EXTRAIT DE PAGE ->
___

Fiction / Canada

LE PLONGEUR

Stéphane, 19 ans, rêve de devenir illustrateur. Accro aux jeux d’argent, il s’engouffre dans une spirale infernale. Endetté, sans appartement, fuyant ses amis à qui il doit de l’oseille, il trouve un job de plongeur au restaurant La Trattoria pour s’en sortir.

ANNÉE
RÉALISATION
SCENARIO
AVEC
FICHE TECHNIQUE
DATE DE SORTIE

2023

Francis LECLERC

Eric K. BOULIANNE, Francis LERCLERC,

Henri PICARD, Charles-Aubey HOUDE, Joan HART, Maxime DE COTRET…

2h07 – Couleur – Dolby Digital 5.1

3 janvier 2024

ENTRETIEN AVEC LE RÉALISATEUR

Ce film est l’adaptation d’un roman très populaire au Canada. Comment avez-vous convaincu Stéphane Larue que vous étiez la bonne personne pour la réaliser ?

 

F.L. : En fait, j’ai fait partie des premiers lecteurs du livre parce que ma copine, qui lit beaucoup de romans, me l’a conseillé. Ce n’était pas du tout un best-seller, encore. Mais je sais qu’il y avait déjà 5 ou 6 réalisateurs au Québec qui voulaient l’adapter. Puis c’est une belle histoire qui s’est passée. Sphère Media a acquis les droits d’adaptation, mais n’avait pas encore de réalisateur attitré sur le projet. De mon côté, je n’avais jamais encore travaillé avec eux. Mais j’ai écrit à Stéphane Larue et je lui ai dit tout le bien que je pensais du roman et aussi ce que moi j’en ferais, sur un synopsis d’une page. Comme un grand coup de coeur. Je ne le connaissais pas, je lui ai envoyé et il m’a répondu dans les 24  heures. Il me connaissait de nom, il avait déjà vu mes films et l’un d’eux est son film préféré. De fil en aiguille Stéphane et son éditeur m’ont appuyé auprès de la maison de production.

___

SECTION DES DONNÉES ->
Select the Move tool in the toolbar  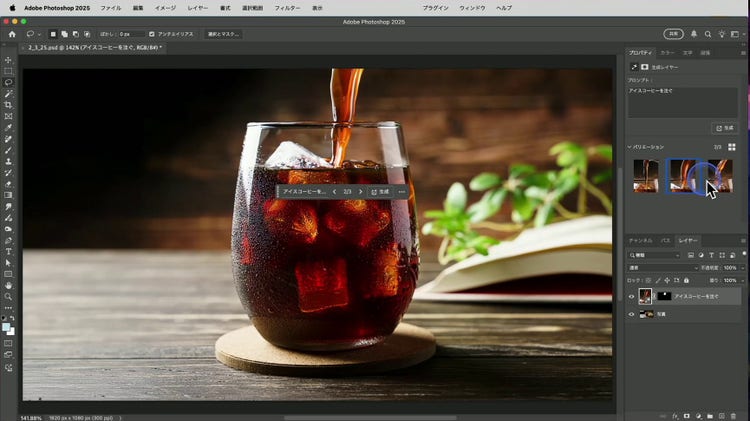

___

CONSIGNE 1 ->
Dans la page sur le film Le Plongeur, transformez en liste le paragraphe qui commence par « Stéphane, 19 ans, rêve », en conservant ses faits principaux.
CONSIGNE 2 ->
Résumez la page sur le film Le Plongeur en deux phrases.
CONSIGNE 3 ->
Poursuivez l'entretien de la page sur le film Le Plongeur à partir de sa dernière phrase.
Le matériel qui précède est indépendant de la page sur le film Le Plongeur.

RÉPONSE 1 ->
- Stéphane, 19 ans, rêve de devenir illustrateur.
- Accro aux jeux d'argent, il s'enfonce dans une spirale infernale.
- Il est endetté, sans appartement et fuit ses amis, à qui il doit de l'argent.
- Pour s'en sortir, il trouve un emploi de plongeur au restaurant La Trattoria.

RÉPONSE 2 ->
Le Plongeur, film canadien de 2023 réalisé par Francis Leclerc et sorti le 3 janvier 2024, suit Stéphane, 19 ans, accro aux jeux d'argent et endetté, qui devient plongeur au restaurant La Trattoria. En entretien, le réalisateur raconte qu'après l'acquisition des droits par Sphère Media, il a écrit à Stéphane Larue pour lui présenter sa vision du roman, puis que Stéphane Larue et son éditeur l'ont appuyé auprès de la maison de production.

RÉPONSE 3 ->
 

Vous avez travaillé avec un coscénariste pour adapter le livre en film. Il paraît que vous avez auditionné des scénaristes, comment ça s’est passé ?

 

F.L. : J’aime beaucoup travailler à deux pour l’écriture. Je suis meilleur réalisateur que scénariste, je pense. Je voulais vraiment une plume, quelqu’un qui sache parler comme les jeunes de 2002. Éric K. Boulianne a une quarantaine d’années, il avait 20 ans en 2002 et c’était un Montréalais aussi. Pour moi c’était important. Je pensais qu’il pouvait se mettre dans la peau du plongeur, puis son approche était un peu la même que la mienne. Quand je lui ai parlé

de mon envie de faire un film en voix off, il était très favorable. Et puis il y a aussi le fait qu’il réussisse à se détacher du livre et à vraiment faire un objet cinématographique.

 

La notion d’urgence qu’il peut y avoir en cuisine s’est principalement traduite parle montage. Parlez-moi un peu de vos choix techniques.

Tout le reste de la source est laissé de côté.